====== Records to process ======
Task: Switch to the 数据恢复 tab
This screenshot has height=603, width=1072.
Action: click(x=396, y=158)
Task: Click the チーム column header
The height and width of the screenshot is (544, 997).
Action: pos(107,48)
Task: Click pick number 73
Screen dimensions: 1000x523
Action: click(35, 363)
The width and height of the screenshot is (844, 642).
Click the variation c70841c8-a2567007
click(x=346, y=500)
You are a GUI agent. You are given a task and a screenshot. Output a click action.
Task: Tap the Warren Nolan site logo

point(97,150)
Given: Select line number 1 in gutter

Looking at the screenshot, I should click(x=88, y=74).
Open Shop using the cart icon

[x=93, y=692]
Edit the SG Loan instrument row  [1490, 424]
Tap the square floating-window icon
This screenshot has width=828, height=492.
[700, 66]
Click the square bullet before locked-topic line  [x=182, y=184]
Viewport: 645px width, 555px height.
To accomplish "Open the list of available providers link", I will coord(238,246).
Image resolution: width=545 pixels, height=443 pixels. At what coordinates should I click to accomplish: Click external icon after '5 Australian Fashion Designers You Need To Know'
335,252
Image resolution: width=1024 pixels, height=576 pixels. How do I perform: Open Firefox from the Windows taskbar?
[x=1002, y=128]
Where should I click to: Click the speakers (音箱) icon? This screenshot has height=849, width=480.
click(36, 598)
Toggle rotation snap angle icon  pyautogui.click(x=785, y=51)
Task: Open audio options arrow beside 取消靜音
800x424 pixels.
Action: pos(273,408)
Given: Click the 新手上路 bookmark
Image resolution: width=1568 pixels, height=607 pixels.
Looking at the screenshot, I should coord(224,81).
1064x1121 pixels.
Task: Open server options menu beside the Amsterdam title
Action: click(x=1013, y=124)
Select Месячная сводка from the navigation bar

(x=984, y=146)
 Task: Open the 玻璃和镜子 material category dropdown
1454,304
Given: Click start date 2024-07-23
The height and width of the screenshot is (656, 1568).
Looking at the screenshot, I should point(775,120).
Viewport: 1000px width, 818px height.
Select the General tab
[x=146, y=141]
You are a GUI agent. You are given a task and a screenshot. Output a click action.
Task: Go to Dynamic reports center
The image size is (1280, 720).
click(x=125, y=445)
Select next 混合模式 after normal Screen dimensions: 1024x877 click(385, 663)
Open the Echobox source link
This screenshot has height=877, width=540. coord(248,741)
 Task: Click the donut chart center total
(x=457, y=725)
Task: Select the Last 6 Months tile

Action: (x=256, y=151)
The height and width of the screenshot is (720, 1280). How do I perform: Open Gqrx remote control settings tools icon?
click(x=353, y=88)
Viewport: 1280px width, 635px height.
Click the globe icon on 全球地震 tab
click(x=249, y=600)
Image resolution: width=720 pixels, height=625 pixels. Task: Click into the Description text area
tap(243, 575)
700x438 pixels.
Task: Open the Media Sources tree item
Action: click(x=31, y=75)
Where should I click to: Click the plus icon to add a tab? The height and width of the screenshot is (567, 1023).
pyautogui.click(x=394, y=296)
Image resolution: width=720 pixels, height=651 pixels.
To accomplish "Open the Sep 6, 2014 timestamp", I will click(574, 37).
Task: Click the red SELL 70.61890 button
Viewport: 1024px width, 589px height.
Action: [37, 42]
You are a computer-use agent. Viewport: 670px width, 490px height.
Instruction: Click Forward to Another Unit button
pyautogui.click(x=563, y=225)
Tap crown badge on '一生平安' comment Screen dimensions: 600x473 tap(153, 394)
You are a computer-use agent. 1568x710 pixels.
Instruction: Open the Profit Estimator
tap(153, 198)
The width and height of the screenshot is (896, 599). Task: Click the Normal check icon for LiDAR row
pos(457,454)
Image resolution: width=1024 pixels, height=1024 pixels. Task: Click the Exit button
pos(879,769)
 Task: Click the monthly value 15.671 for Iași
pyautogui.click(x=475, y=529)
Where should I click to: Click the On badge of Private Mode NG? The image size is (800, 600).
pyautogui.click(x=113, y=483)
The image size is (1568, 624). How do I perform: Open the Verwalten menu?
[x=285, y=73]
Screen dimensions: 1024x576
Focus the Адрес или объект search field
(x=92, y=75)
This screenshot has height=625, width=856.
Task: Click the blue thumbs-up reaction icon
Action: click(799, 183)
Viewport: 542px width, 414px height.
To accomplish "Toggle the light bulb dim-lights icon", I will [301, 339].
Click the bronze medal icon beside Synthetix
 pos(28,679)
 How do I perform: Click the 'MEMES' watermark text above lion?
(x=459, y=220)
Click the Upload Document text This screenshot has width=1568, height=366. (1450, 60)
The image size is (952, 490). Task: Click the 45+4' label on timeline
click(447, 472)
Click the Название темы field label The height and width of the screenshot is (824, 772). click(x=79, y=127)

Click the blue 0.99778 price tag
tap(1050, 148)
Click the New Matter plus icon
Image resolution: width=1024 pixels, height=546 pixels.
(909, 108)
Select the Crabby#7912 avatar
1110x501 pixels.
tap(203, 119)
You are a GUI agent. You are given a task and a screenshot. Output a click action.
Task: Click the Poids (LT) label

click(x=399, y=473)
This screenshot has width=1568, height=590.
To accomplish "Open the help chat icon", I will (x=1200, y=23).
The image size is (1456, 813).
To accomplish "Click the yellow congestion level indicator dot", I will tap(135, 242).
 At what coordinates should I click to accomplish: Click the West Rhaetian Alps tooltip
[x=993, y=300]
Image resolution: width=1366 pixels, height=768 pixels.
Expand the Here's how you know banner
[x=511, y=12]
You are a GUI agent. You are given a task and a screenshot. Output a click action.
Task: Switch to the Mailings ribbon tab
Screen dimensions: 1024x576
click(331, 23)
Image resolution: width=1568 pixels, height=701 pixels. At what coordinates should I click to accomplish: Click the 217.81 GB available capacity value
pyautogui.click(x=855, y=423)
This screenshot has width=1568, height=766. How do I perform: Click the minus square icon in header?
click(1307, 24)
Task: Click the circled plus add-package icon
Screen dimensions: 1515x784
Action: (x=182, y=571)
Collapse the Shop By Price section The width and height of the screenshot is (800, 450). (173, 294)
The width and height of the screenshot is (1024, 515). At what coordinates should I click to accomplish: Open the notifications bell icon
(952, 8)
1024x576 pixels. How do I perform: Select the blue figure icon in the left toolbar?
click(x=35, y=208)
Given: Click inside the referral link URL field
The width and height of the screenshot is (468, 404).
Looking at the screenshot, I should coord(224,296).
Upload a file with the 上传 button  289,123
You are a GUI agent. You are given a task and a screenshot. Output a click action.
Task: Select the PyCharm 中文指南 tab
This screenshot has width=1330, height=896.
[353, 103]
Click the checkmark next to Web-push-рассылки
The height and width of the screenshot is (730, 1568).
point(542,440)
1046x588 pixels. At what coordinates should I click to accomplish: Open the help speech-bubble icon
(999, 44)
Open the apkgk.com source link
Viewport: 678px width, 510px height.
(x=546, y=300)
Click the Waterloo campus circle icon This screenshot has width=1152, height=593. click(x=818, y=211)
======
[Your goal]:
Would you output the material above once more, exactly as given?

[Worked solution]:
Task: Switch to the 数据恢复 tab
This screenshot has height=603, width=1072.
Action: click(x=396, y=158)
Task: Click the チーム column header
The height and width of the screenshot is (544, 997).
Action: pos(107,48)
Task: Click pick number 73
Screen dimensions: 1000x523
Action: click(35, 363)
The width and height of the screenshot is (844, 642).
Click the variation c70841c8-a2567007
click(x=346, y=500)
You are a GUI agent. You are given a task and a screenshot. Output a click action.
Task: Tap the Warren Nolan site logo

point(97,150)
Given: Select line number 1 in gutter

Looking at the screenshot, I should click(x=88, y=74).
Open Shop using the cart icon

[x=93, y=692]
Edit the SG Loan instrument row  [1490, 424]
Tap the square floating-window icon
This screenshot has width=828, height=492.
[700, 66]
Click the square bullet before locked-topic line  [x=182, y=184]
Viewport: 645px width, 555px height.
To accomplish "Open the list of available providers link", I will coord(238,246).
Image resolution: width=545 pixels, height=443 pixels. At what coordinates should I click to accomplish: Click external icon after '5 Australian Fashion Designers You Need To Know'
335,252
Image resolution: width=1024 pixels, height=576 pixels. How do I perform: Open Firefox from the Windows taskbar?
[x=1002, y=128]
Where should I click to: Click the speakers (音箱) icon? This screenshot has height=849, width=480.
click(36, 598)
Toggle rotation snap angle icon  pyautogui.click(x=785, y=51)
Task: Open audio options arrow beside 取消靜音
800x424 pixels.
Action: pos(273,408)
Given: Click the 新手上路 bookmark
Image resolution: width=1568 pixels, height=607 pixels.
Looking at the screenshot, I should coord(224,81).
1064x1121 pixels.
Task: Open server options menu beside the Amsterdam title
Action: click(x=1013, y=124)
Select Месячная сводка from the navigation bar

(x=984, y=146)
 Task: Open the 玻璃和镜子 material category dropdown
1454,304
Given: Click start date 2024-07-23
The height and width of the screenshot is (656, 1568).
Looking at the screenshot, I should point(775,120).
Viewport: 1000px width, 818px height.
Select the General tab
[x=146, y=141]
You are a GUI agent. You are given a task and a screenshot. Output a click action.
Task: Go to Dynamic reports center
The image size is (1280, 720).
click(x=125, y=445)
Select next 混合模式 after normal Screen dimensions: 1024x877 click(385, 663)
Open the Echobox source link
This screenshot has height=877, width=540. coord(248,741)
 Task: Click the donut chart center total
(x=457, y=725)
Task: Select the Last 6 Months tile

Action: (x=256, y=151)
The height and width of the screenshot is (720, 1280). How do I perform: Open Gqrx remote control settings tools icon?
click(x=353, y=88)
Viewport: 1280px width, 635px height.
Click the globe icon on 全球地震 tab
click(x=249, y=600)
Image resolution: width=720 pixels, height=625 pixels. Task: Click into the Description text area
tap(243, 575)
700x438 pixels.
Task: Open the Media Sources tree item
Action: click(x=31, y=75)
Where should I click to: Click the plus icon to add a tab? The height and width of the screenshot is (567, 1023).
pyautogui.click(x=394, y=296)
Image resolution: width=720 pixels, height=651 pixels.
To accomplish "Open the Sep 6, 2014 timestamp", I will click(574, 37).
Task: Click the red SELL 70.61890 button
Viewport: 1024px width, 589px height.
Action: [37, 42]
You are a computer-use agent. Viewport: 670px width, 490px height.
Instruction: Click Forward to Another Unit button
pyautogui.click(x=563, y=225)
Tap crown badge on '一生平安' comment Screen dimensions: 600x473 tap(153, 394)
You are a computer-use agent. 1568x710 pixels.
Instruction: Open the Profit Estimator
tap(153, 198)
The width and height of the screenshot is (896, 599). Task: Click the Normal check icon for LiDAR row
pos(457,454)
Image resolution: width=1024 pixels, height=1024 pixels. Task: Click the Exit button
pos(879,769)
 Task: Click the monthly value 15.671 for Iași
pyautogui.click(x=475, y=529)
Where should I click to: Click the On badge of Private Mode NG? The image size is (800, 600).
pyautogui.click(x=113, y=483)
The image size is (1568, 624). How do I perform: Open the Verwalten menu?
[x=285, y=73]
Screen dimensions: 1024x576
Focus the Адрес или объект search field
(x=92, y=75)
This screenshot has height=625, width=856.
Task: Click the blue thumbs-up reaction icon
Action: click(799, 183)
Viewport: 542px width, 414px height.
To accomplish "Toggle the light bulb dim-lights icon", I will [301, 339].
Click the bronze medal icon beside Synthetix
 pos(28,679)
 How do I perform: Click the 'MEMES' watermark text above lion?
(x=459, y=220)
Click the Upload Document text This screenshot has width=1568, height=366. (1450, 60)
The image size is (952, 490). Task: Click the 45+4' label on timeline
click(447, 472)
Click the Название темы field label The height and width of the screenshot is (824, 772). click(x=79, y=127)

Click the blue 0.99778 price tag
tap(1050, 148)
Click the New Matter plus icon
Image resolution: width=1024 pixels, height=546 pixels.
(909, 108)
Select the Crabby#7912 avatar
1110x501 pixels.
tap(203, 119)
You are a GUI agent. You are given a task and a screenshot. Output a click action.
Task: Click the Poids (LT) label

click(x=399, y=473)
This screenshot has width=1568, height=590.
To accomplish "Open the help chat icon", I will (x=1200, y=23).
The image size is (1456, 813).
To accomplish "Click the yellow congestion level indicator dot", I will tap(135, 242).
 At what coordinates should I click to accomplish: Click the West Rhaetian Alps tooltip
[x=993, y=300]
Image resolution: width=1366 pixels, height=768 pixels.
Expand the Here's how you know banner
[x=511, y=12]
You are a GUI agent. You are given a task and a screenshot. Output a click action.
Task: Switch to the Mailings ribbon tab
Screen dimensions: 1024x576
click(331, 23)
Image resolution: width=1568 pixels, height=701 pixels. At what coordinates should I click to accomplish: Click the 217.81 GB available capacity value
pyautogui.click(x=855, y=423)
This screenshot has width=1568, height=766. How do I perform: Click the minus square icon in header?
click(1307, 24)
Task: Click the circled plus add-package icon
Screen dimensions: 1515x784
Action: (x=182, y=571)
Collapse the Shop By Price section The width and height of the screenshot is (800, 450). (173, 294)
The width and height of the screenshot is (1024, 515). At what coordinates should I click to accomplish: Open the notifications bell icon
(952, 8)
1024x576 pixels. How do I perform: Select the blue figure icon in the left toolbar?
click(x=35, y=208)
Given: Click inside the referral link URL field
The width and height of the screenshot is (468, 404).
Looking at the screenshot, I should coord(224,296).
Upload a file with the 上传 button  289,123
You are a GUI agent. You are given a task and a screenshot. Output a click action.
Task: Select the PyCharm 中文指南 tab
This screenshot has width=1330, height=896.
[353, 103]
Click the checkmark next to Web-push-рассылки
The height and width of the screenshot is (730, 1568).
point(542,440)
1046x588 pixels. At what coordinates should I click to accomplish: Open the help speech-bubble icon
(999, 44)
Open the apkgk.com source link
Viewport: 678px width, 510px height.
(x=546, y=300)
Click the Waterloo campus circle icon This screenshot has width=1152, height=593. click(x=818, y=211)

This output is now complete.